### Your goal
What you return must match, exactly, the lines running from the one containing "The width and" to the end of the data, both included, and must contain no pictures.

### Stored items from a collection
>>
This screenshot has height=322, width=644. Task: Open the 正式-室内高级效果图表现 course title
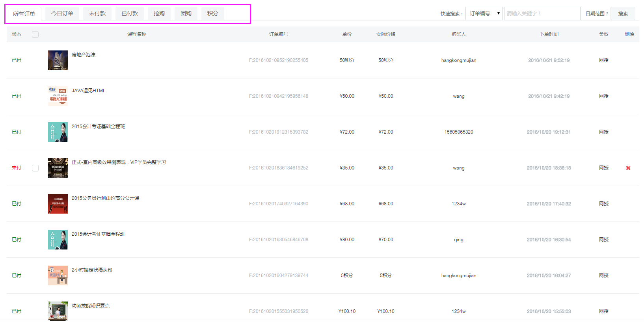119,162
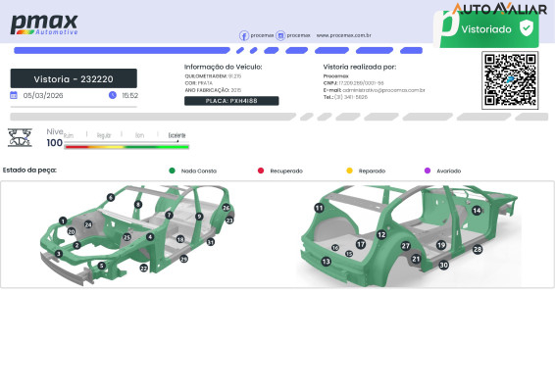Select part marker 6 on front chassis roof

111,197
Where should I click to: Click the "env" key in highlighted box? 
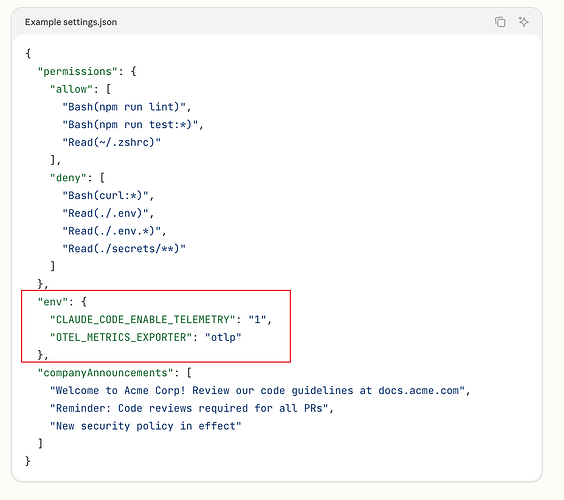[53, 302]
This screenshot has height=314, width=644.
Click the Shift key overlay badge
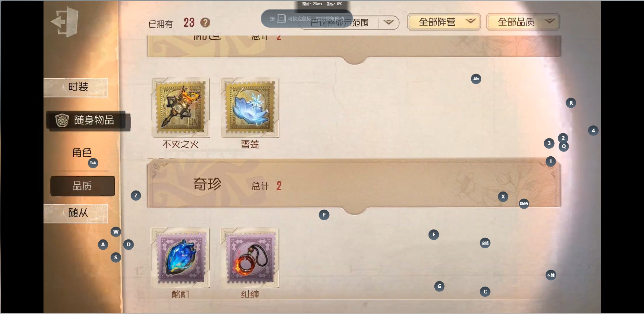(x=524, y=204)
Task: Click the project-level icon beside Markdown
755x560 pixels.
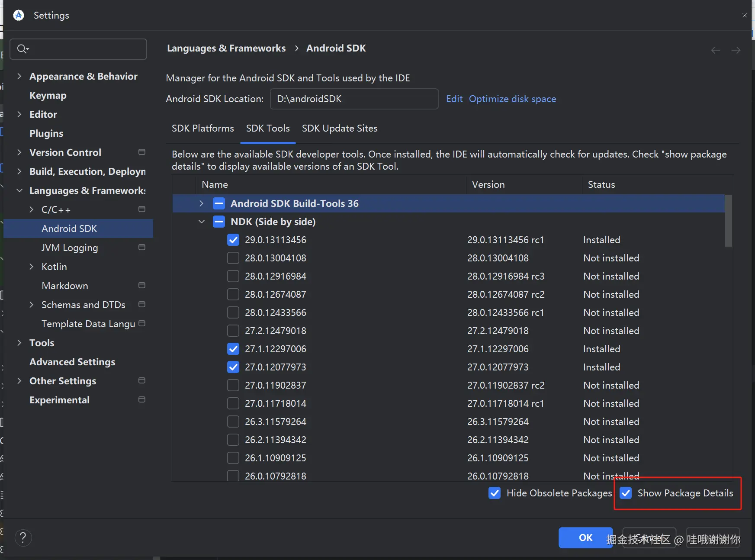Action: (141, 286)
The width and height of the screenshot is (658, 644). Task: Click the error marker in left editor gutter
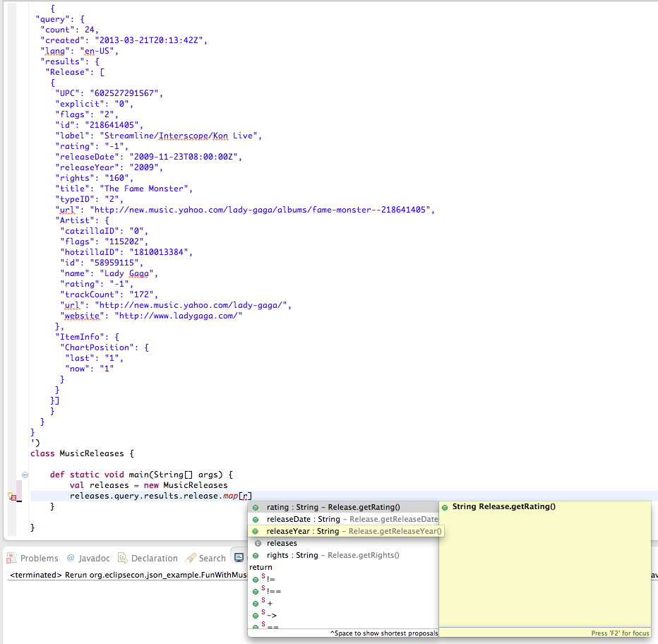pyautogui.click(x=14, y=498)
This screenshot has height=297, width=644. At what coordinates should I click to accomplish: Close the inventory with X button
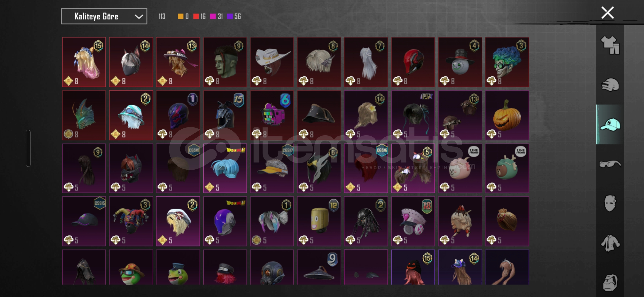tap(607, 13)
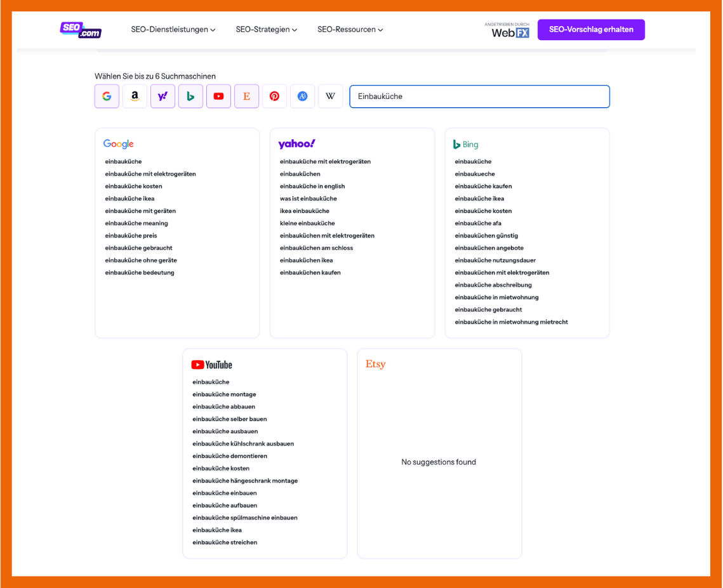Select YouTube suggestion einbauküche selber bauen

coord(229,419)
<<
### Result of the exercise
The width and height of the screenshot is (658, 644). Task: Click the error marker in left editor gutter
pyautogui.click(x=14, y=498)
This screenshot has height=297, width=644. At what coordinates should I click to accomplish: Close the inventory with X button
tap(607, 13)
Select YouTube suggestion einbauküche selber bauen

coord(229,419)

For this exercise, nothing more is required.